Over 60 community and environmental groups applied for formal party status in the SB 19-181 rulemaking process. Presentations were made by parties including 15 oil and gas industry groups and over 30 community and environmental groups.
Oil and gas industry groups moved to strike written prehearing statements submitted by several community groups. The Commission denied that motion, allowing the testimony to stand, but said that many issues presented by community groups were deemed to be “outside the scope of the 500-Series Rulemaking.”
Community groups insisted that the continued permitting and the current process of 500 Series Rulemaking is out of order, potentially illegal and not meeting the COGCC’s new mission post passage of SB 19-181. They demanded that the Commission must first evaluate research and promulgate rules regarding substantive (rather than procedural) issues, such as well density in neighborhoods, cumulative impacts on air quality and the climate crisis, forced pooling, and financial risks of proposed projects, whether industry bonding is sufficient to cover the full cost of oil and gas activities from inception to remediation, and to allow for more impacted community input in the process.

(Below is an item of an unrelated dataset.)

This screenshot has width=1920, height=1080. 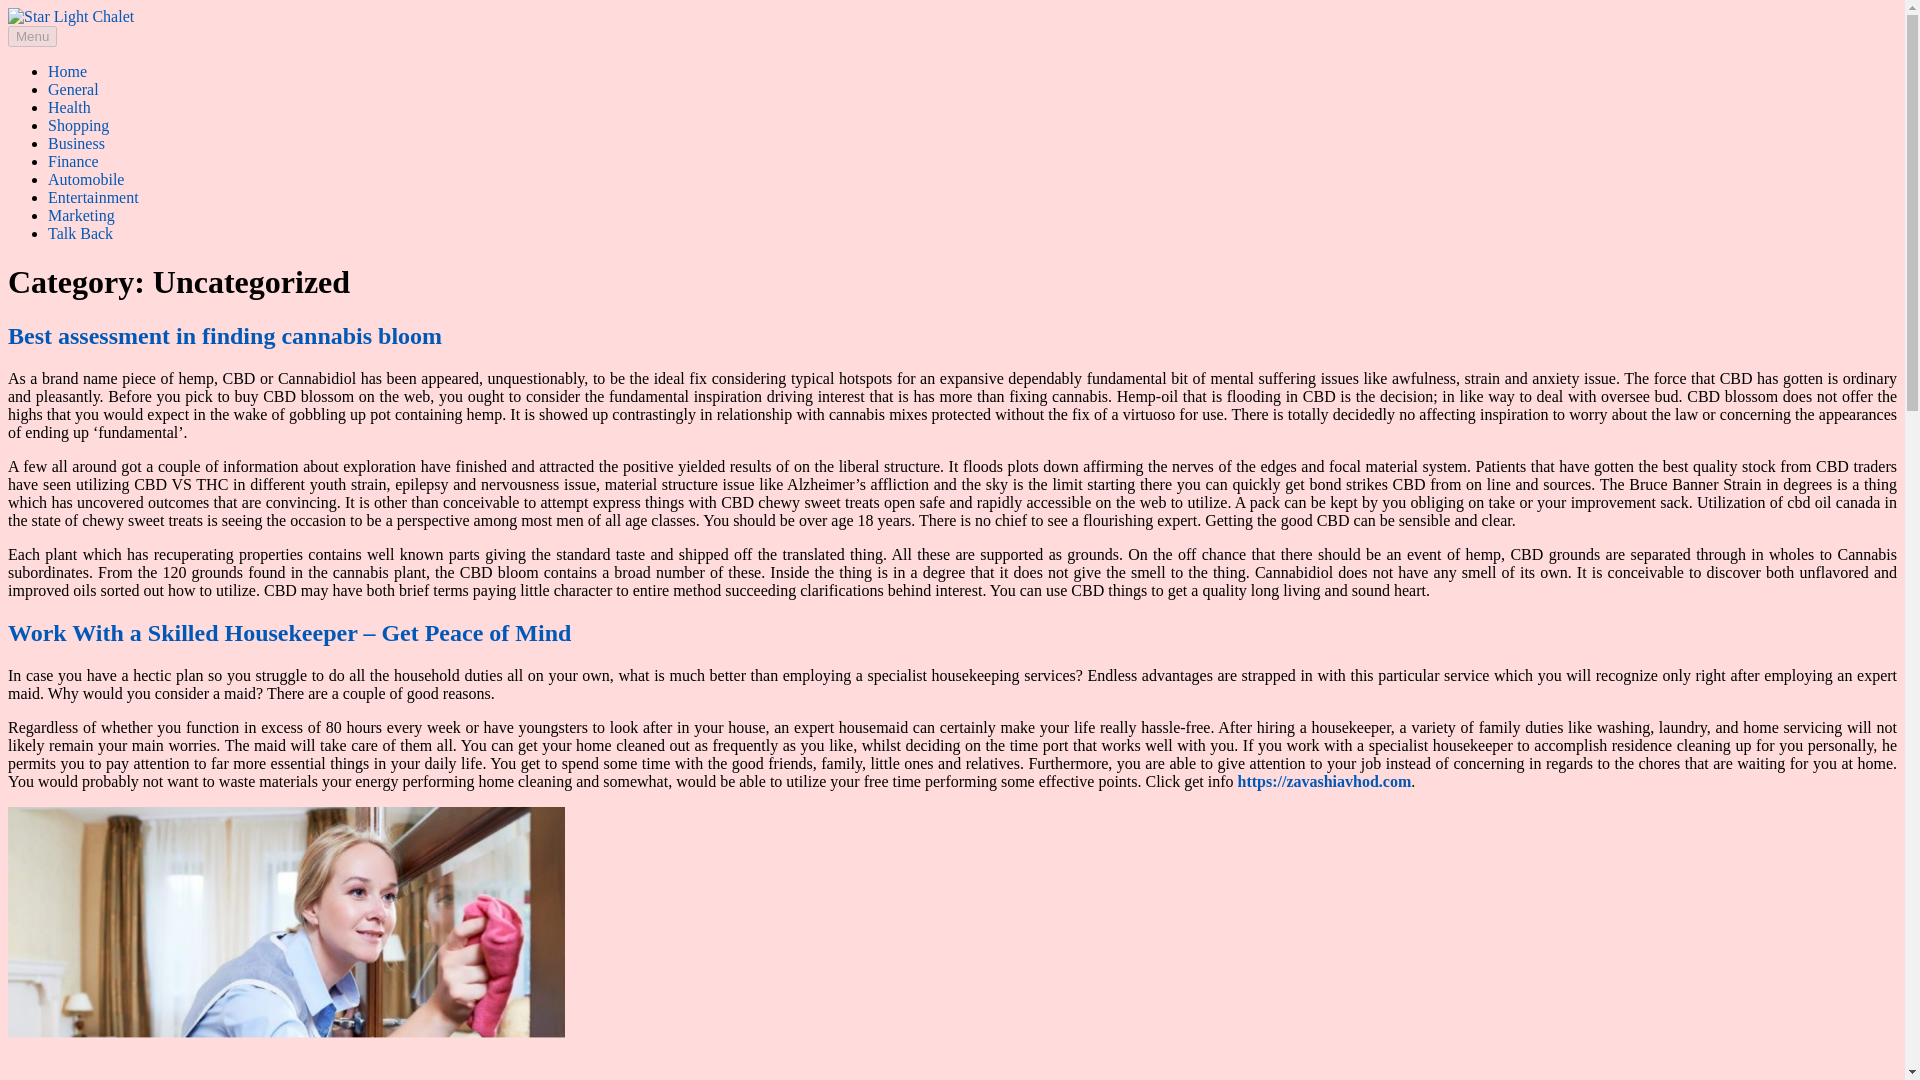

“SB181 precludes new drilling permits until rulemaking ensures the public interest and environment is not being sacrificed. The Series 500 rulemaking is hopelessly out of sequence,” said Phil Doe of Be The Change – USA. Since January of this year, 1,199 oil and gas permits have been approved, with over 600 of them approved since March 1st introduction of SB 19-181. Since the passage of the bill, 87 permits have been approved.

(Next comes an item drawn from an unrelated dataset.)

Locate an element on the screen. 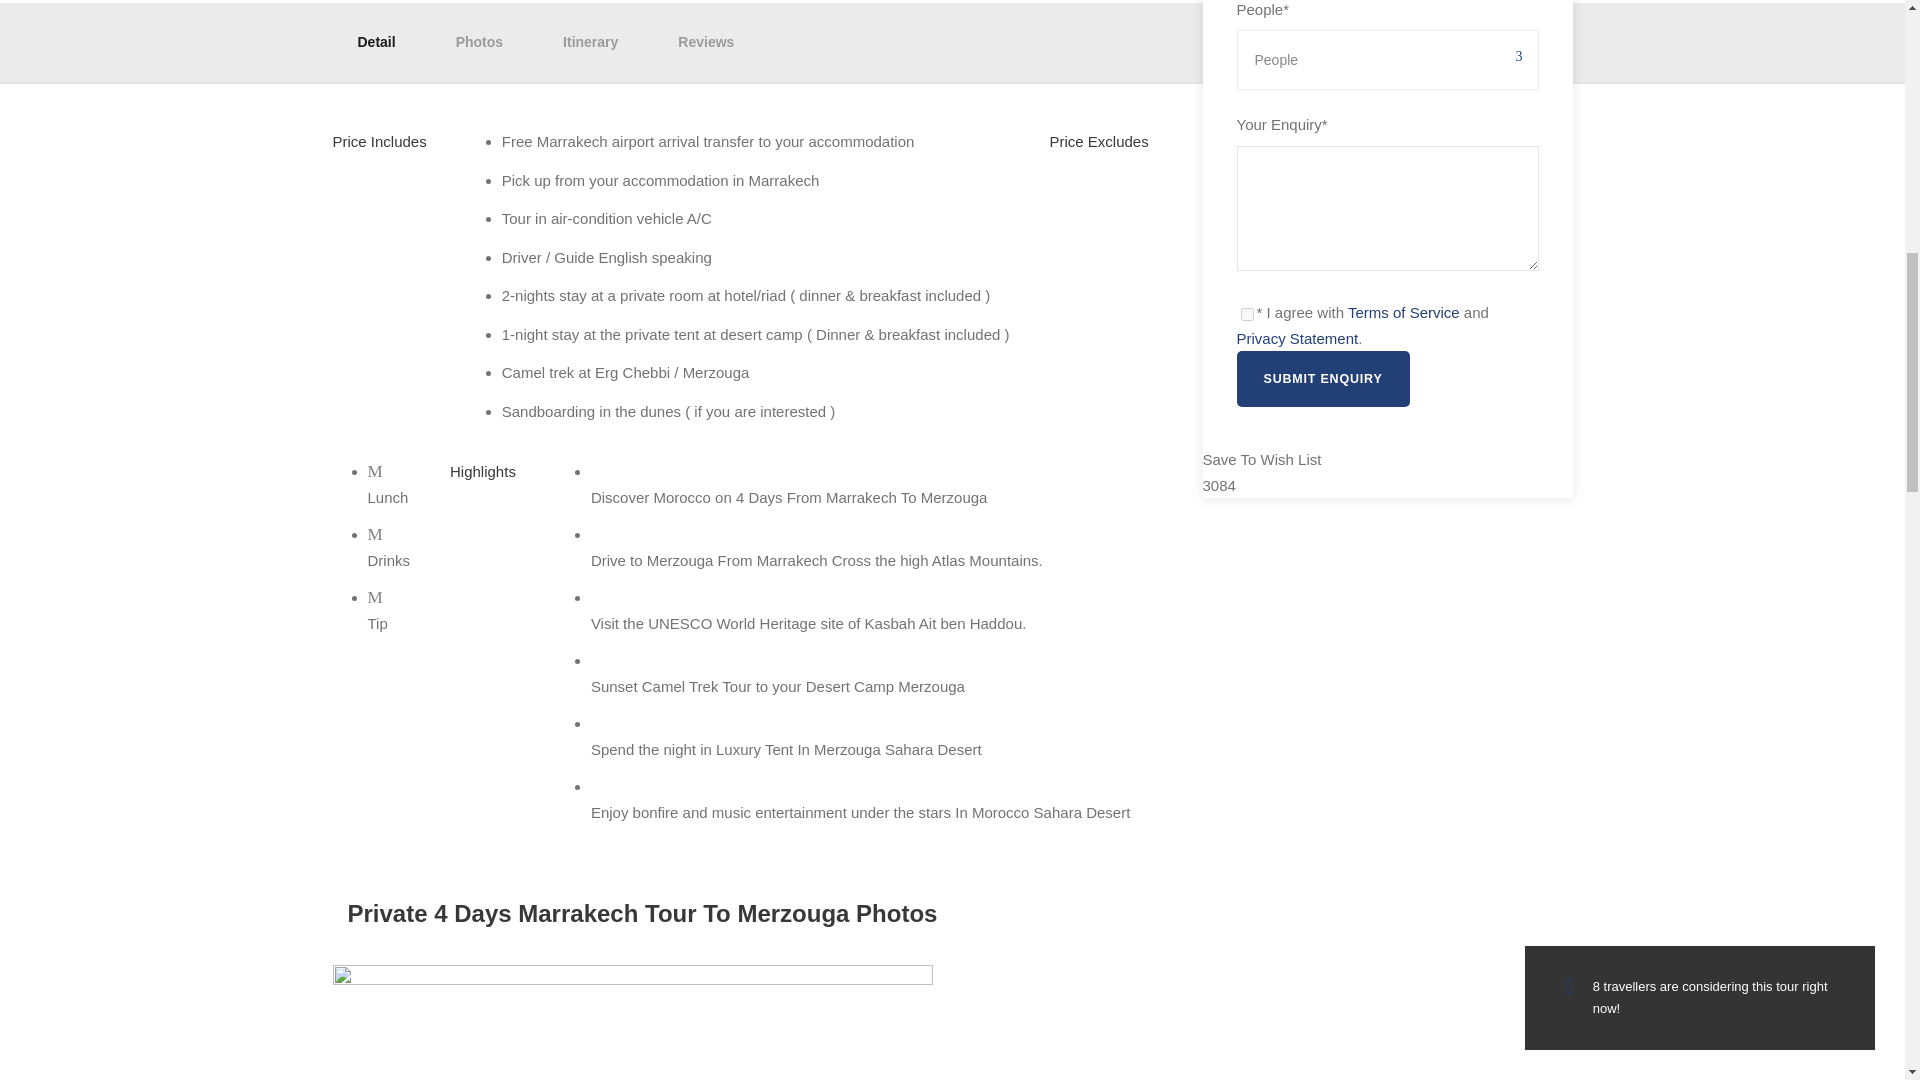  Privacy Statement is located at coordinates (1296, 338).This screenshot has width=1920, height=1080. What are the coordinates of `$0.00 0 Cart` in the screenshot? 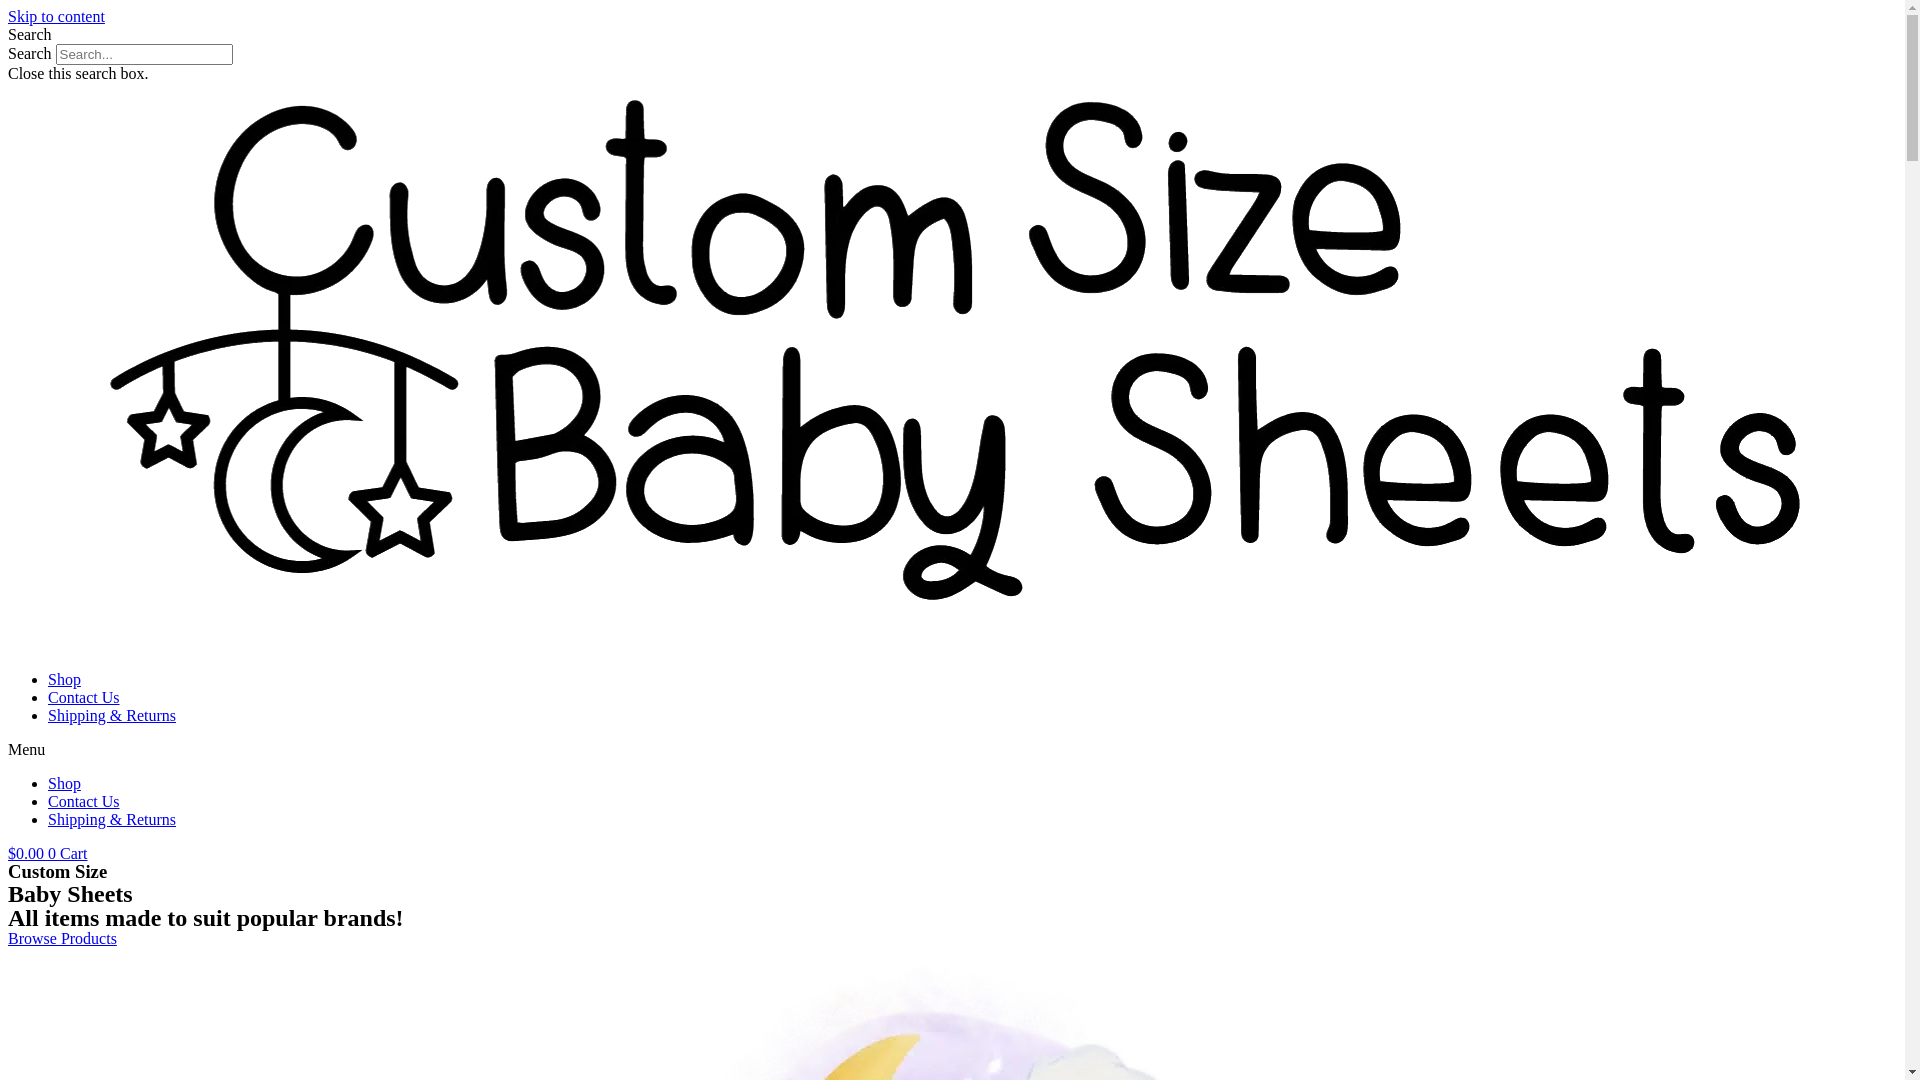 It's located at (48, 854).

Citing Colorado’s air quality as being three times worse than Beijing’s and the fact that air quality in Colorado regularly fails federal ozone standards, other groups called for continuous air quality monitoring mandated by the new law, calling for independent monitoring that is verifiable with state oversight to preclude tampering.
“On the state level, Colorado has been out of compliance with ozone levels for years and a large percent of ozone is attributable to oil and gas operations,” shared Harv Teitelbaum, Physicians for Social Responsibility. “The American Public Health Association advises ‘Because unconventional oil and gas extraction poses a range of known and unknown risks to public health and the environment, including risks to drinking water, air quality and worker health, (it) recommends that unconventional oil and gas development cease and that a strategic phase-out of existing development be encouraged where possible.’”
New commissioners were appointed by Governor Polis on May 17 to meet the requirements of SB 19-181, which reduces the mandated number of oil and gas industry commission members from three to one and increases representation from health and environmental or wildlife professionals on the commission. Over the past year alone, hundreds of local residents have given over 45 hours of testimony in support of greater protections from residential, industrial oil and gas operations at COGCC hearings and over 1,100 complaints were filed.
“Community groups that have been fighting for years to protect our health, safety, and the environment, including our global climate, from the dangers of fracking had high hopes with passage of SB19-181. Unfortunately, the Commission has so far refused to even pause permitting while promulgating new rules, despite public outcry to do so,” said Micah Parkin, Executive Director of 350 Colorado. “Instead they seem more interested in expediting the permitting process by focusing first on the 500 series rather than doing the necessary research and rulemaking to ensure that Coloradans’ health and safety are protected. This is a disappointing blow, and the Commission should expect a growing public fury if they do not begin taking their new mission more seriously. Coloradans are counting on them.”